Difference between readmatrix() and readtable()
Show older comments
Hi community,
After reading that xlsread() is not recommended anymore, I tried to get my excel table read through the readmatrix() function. However, I don't seem to get my excel file read in the correct way. The output that readmatrix gives me is never what what I can read in the excel file. I assume this has something to do with the coding, so I tried to get the output right through the "OutputType" option, but this did not yield satisfactory results either.
Later then, I found the readtable() function, and this seems to give me what I want. However, I still need to understand a bit more why it does so, and that brings me to my basic question:
I read the documentations on both functions and from what I understand the most basic difference between them seems to be that readmatrix() returns an array and readtable() returns a table. But why does this cause me trouble in getting the data from the excel file returned correctly/the way I need it when I use readmatrix()? What is the underlying difference in how Matlab handles the data in this case? And, if readtable() actually turns out to the function that is better suited in this case, for what prupose would readmatrix() be better suited then? Could you give an example?
Note on the data I am intending to import from the excel file: it is a relatively simple database-like structured sheet where each row is an item and each column represents a propoerty of that item (e.g.: item may be a certain material, and the colums can be "price", "weight", etc.). The data contained in the property colums can be of both text or numeric type, or empty.

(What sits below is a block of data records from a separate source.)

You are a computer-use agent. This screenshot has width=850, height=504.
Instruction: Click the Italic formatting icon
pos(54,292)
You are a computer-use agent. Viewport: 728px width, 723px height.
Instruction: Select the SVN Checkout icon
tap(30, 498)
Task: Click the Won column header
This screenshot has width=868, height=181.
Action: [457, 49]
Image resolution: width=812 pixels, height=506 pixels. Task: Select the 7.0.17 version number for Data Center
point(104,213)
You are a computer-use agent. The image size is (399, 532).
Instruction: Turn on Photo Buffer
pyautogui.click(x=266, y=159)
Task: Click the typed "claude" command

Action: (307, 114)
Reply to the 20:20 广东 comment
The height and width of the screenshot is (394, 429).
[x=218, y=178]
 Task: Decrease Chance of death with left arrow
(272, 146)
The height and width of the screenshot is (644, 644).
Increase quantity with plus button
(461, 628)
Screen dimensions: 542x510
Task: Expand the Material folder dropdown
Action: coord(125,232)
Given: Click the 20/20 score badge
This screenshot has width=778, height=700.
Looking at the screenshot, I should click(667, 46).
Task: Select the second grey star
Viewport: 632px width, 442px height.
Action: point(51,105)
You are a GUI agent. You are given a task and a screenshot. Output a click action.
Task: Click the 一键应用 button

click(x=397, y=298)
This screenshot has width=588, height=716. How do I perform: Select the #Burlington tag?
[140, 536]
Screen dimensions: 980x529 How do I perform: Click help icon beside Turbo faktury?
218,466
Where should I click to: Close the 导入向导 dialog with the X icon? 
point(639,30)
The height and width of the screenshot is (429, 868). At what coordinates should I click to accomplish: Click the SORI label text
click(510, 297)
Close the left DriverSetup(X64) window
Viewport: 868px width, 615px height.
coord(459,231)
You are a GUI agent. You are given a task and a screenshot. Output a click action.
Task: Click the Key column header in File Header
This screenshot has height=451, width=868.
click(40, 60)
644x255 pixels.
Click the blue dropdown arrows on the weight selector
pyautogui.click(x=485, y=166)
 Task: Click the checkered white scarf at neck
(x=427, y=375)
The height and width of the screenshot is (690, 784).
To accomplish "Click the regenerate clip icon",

Thanks in advance for your kind support!
4 Comments
Most excellent question, indeed! As remarks in earlier answer indicate, I think it's incomprehensible what TMW's intent is in the longer view and this continual switching horses in midstream is most difficult to keep up with..it's one thing when some new specialized data class shows up in a toolbox and then almost immediately gets picked up in the base product excepting by a different name and syntax (dataset and table in particular come to mind) because at least the one is in the toolbox so may not pollute everybody's code, but when duplicated functionality of this nature and threats of deprecation/potential removal are made in base product functions, that's a whole different kettle of fish.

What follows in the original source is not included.